An oven full of sand

Posted: June 12, 2008

After several attempts, Phoenix has finally succeeded in filling one of its ovens with Martian soil, ready to sniff out and assess its ingredients, such as water.

"We have an oven full," says Phoenix co-investigator Bill Boynton of the University of Arizona. "It took 10 seconds to fill the oven. The ground moved."

Soil from the right trench, "Baby Bear", was successfully delivered to the TEGA instrument after several day's attempts. The left hand trench, "Dodo", was dug as a test. Each trench is about nine centimetres wide. Image: NASA/JPL-Caltech/University of Arizona/Texas A&M University.


The lander's Robotic Arm delivered a partial scoopful of clumpy soil from a trench informally called "Baby Bear" to the number 4 oven on the Thermal and Evolved Gas Analyser instrument (TEGA) last Friday, 12 days after landing.

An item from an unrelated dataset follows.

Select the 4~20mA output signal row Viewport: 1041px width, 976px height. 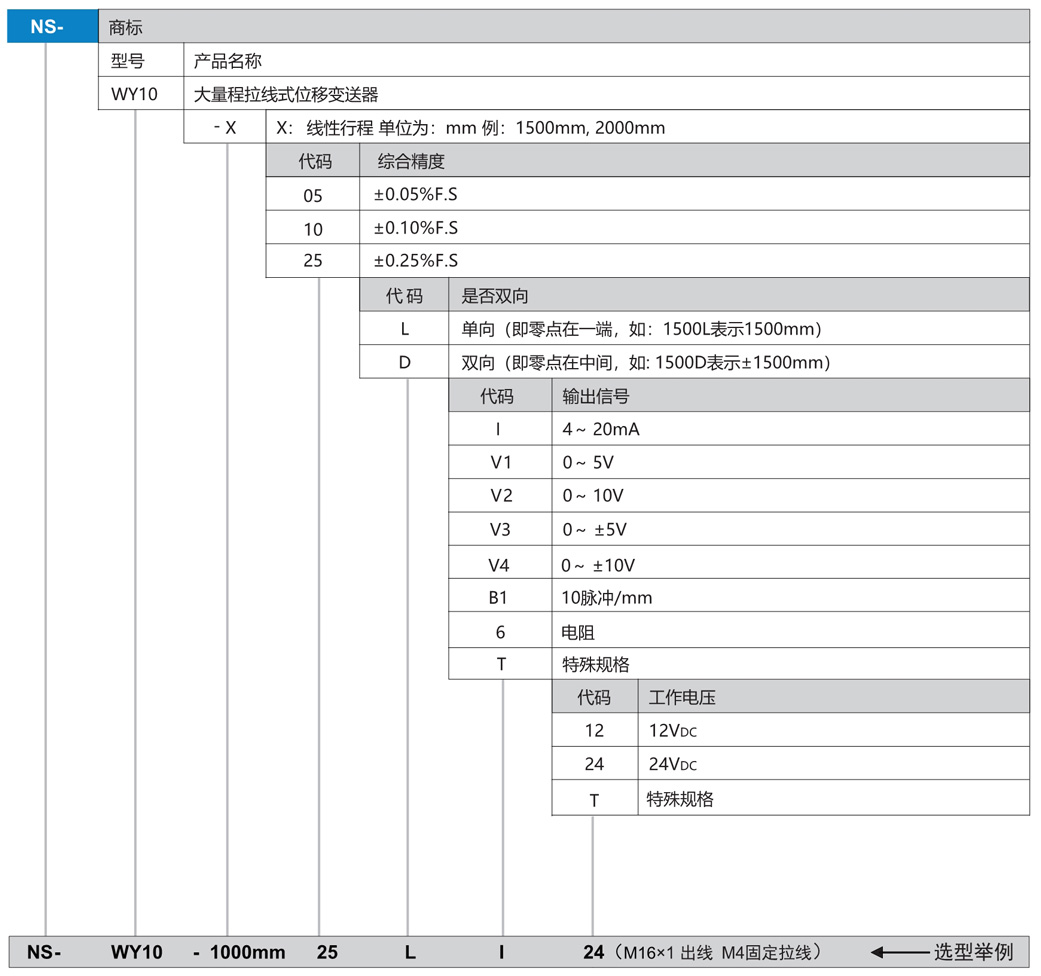click(x=601, y=430)
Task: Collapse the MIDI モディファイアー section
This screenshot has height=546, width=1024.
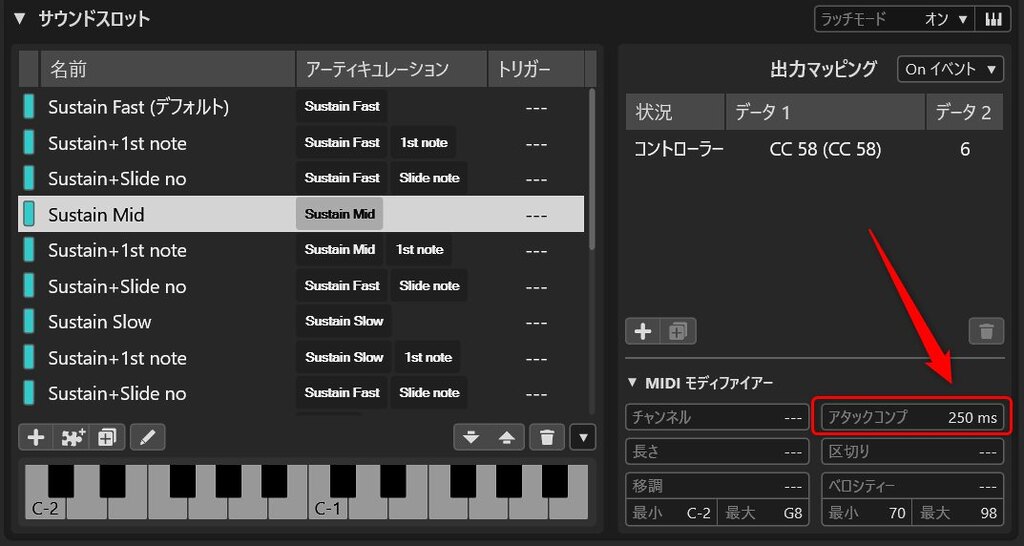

It took a nail biting several days of trying to shake the soil through the screen covers, which are designed to prevent larger bits of soil from clogging the narrow port to each oven, so that only fine particles fill the oven cavity. Each TEGA chute also has a whirligig mechanism that vibrates the screen to help shake small particles through.

Phoenix scientists speculated that the oven might have suddenly filled because of the cumulative effects of all the vibrating, or because of changes in the soil's cohesiveness as it sat for days on the top of the screen.

"There's something very unusual about this soil, from a place on Mars we've never been before," says Phoenix Principal Investigator Peter Smith of the University of Arizona. "We're interested in learning what sort of chemical and mineral activity has caused the particles to clump and stick together."

Plans prepared by the Phoenix team for the lander's activities today include sprinkling Martian soil on the delivery port for the spacecraft's Optical Microscope and taking additional portions of a high-resolution colour panorama of the lander's surroundings.